Jul 22, 2025 2 min read

US Senators propose new law to ban AI companies "from stealing and training on copyright works"

Last week US Senator Josh Hawley said that AI companies were engaged in “the largest IP theft in American history”. Now he’s teamed up with fellow senator Richard Blumenthal to propose new laws on AI, copyright and data which would “bar AI companies from training on copyright works”

US Senators propose new law to ban AI companies "from stealing and training on copyright works"

Two US senators, Josh Hawley and Richard Blumenthal, have introduced proposals in Congress to introduce a new law that would clearly set out the obligations of AI companies when making use of copyright protected works and personal data. 

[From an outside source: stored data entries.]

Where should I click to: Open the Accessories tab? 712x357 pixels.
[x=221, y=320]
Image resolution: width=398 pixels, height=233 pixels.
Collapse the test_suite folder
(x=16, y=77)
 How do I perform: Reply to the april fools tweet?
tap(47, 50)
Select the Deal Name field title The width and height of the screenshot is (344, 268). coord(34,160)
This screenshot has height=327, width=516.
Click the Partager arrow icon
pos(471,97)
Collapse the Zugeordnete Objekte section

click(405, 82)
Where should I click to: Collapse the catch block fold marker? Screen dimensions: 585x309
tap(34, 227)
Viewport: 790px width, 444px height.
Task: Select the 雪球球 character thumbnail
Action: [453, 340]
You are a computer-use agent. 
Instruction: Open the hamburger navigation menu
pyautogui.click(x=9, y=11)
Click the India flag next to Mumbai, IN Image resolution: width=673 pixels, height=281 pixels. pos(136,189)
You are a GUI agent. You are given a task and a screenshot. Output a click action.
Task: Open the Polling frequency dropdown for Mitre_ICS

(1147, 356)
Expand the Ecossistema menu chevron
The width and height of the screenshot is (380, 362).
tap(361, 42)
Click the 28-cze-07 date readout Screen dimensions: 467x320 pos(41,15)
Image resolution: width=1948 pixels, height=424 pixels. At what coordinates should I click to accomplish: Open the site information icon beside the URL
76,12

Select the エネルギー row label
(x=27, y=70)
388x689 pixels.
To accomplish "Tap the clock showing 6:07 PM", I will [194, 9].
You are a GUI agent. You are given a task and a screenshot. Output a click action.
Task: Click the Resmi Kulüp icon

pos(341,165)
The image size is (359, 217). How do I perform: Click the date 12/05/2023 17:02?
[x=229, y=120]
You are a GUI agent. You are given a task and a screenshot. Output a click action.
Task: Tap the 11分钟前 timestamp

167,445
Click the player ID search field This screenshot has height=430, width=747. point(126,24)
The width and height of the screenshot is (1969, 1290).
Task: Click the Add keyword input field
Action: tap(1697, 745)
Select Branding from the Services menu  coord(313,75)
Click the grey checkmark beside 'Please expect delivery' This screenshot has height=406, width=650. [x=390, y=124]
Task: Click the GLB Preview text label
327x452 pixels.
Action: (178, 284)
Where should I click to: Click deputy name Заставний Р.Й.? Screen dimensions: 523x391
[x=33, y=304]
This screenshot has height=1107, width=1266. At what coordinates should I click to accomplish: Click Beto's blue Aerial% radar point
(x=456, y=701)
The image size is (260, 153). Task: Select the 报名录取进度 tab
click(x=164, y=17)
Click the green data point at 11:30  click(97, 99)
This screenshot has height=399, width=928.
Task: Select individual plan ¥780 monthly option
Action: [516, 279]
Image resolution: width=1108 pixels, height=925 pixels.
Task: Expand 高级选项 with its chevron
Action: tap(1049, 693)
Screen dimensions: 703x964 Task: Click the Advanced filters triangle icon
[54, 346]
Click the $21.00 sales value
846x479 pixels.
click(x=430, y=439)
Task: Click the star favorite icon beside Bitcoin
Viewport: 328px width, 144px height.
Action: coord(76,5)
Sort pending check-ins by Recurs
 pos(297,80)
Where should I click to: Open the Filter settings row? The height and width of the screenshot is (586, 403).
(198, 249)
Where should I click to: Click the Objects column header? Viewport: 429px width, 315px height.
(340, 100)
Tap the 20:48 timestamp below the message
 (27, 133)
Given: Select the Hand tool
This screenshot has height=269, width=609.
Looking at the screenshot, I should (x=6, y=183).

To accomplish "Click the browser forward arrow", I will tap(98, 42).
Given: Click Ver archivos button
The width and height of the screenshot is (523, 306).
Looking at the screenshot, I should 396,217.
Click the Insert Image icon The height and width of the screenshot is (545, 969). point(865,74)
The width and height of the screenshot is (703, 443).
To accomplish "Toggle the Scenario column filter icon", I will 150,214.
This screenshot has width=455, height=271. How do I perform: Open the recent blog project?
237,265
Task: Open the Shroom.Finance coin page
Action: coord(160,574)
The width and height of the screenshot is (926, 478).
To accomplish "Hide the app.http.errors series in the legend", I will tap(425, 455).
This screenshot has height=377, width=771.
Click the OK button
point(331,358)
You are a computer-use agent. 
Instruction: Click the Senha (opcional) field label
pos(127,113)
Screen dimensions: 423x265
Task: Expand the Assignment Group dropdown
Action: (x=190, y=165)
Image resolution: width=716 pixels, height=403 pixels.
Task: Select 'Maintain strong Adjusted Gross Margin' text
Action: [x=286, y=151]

In terms of the copyright obligations, a statement from the senators explains that their proposed new law would “bar AI companies from stealing and training on copyright works” and “safeguard individuals’ copyrighted materials from being used in AI training or AI-generated content without permission”. 

Hawley adds, “AI companies are robbing the American people blind while leaving artists, writers and other creators with zero recourse. It’s time for Congress to give the American worker their day in court to protect their personal data and creative works. My bipartisan legislation would finally empower working Americans who now find their livelihoods in the crosshairs of big tech’s lawlessness”. 

The senator’s position was already pretty clear on all this, given during a Senate Judiciary Subcommittee hearing last week he said that AI companies were willfully engaging in “the largest intellectual property theft in American history”. 

The copyright obligations of AI companies are currently at the heart of numerous lawsuits working their way through the US courts. 

Creators and rightsholders, including in the music industry, insist that AI companies must get permission before using any copyright protected works in the training of their models. However, many AI companies argue that AI training constitutes ‘fair use’ under American copyright law, and therefore permission is not required. 

That stance has been supported - at least in part - with initial summary judgements in two of those lawsuits. In two separate legal battles respectively involving Anthropic and Meta, both of which were sued by a group of authors, judges concluded that the AI training was fair use - although with some technicalities in the judgements that may favour copyright owners. 

Crucially, due to the complexities of these sorts of lawsuits, a judgement that says AI training is fair use in one case does not necessarily mean that all AI training would fall under fair use. Indeed, the US Copyright Office published a report earlier this year saying just that - that AI training might be fair use in some scenarios, but almost certainly isn’t in other scenarios. 

However, presumably - if passed - Senators Hawley and Blumenthal’s new law would remove these ambiguities and make it very clear that AI companies always need explicit permission before using copyright protected works as well as personal data. The proposals will be strongly opposed by the tech lobby, which has its own champions in Congress and strong connections in the White House. 

Blumenthal has also commented on what he and Hawley are calling The AI Accountability And Personal Data Protection Act, saying, “this bill embodies a bipartisan consensus that AI safeguards are urgent - because the technology is moving at accelerating speed, and so are dangers to privacy”. 

Honing in more on the personal data protections in the proposals, he adds, “Enforceable rules can put consumers back in control of their data and help bar abuses”. Tech companies “must be held accountable - and liable legally - when they breach consumer privacy, collecting, monetising or sharing personal information without express consent”.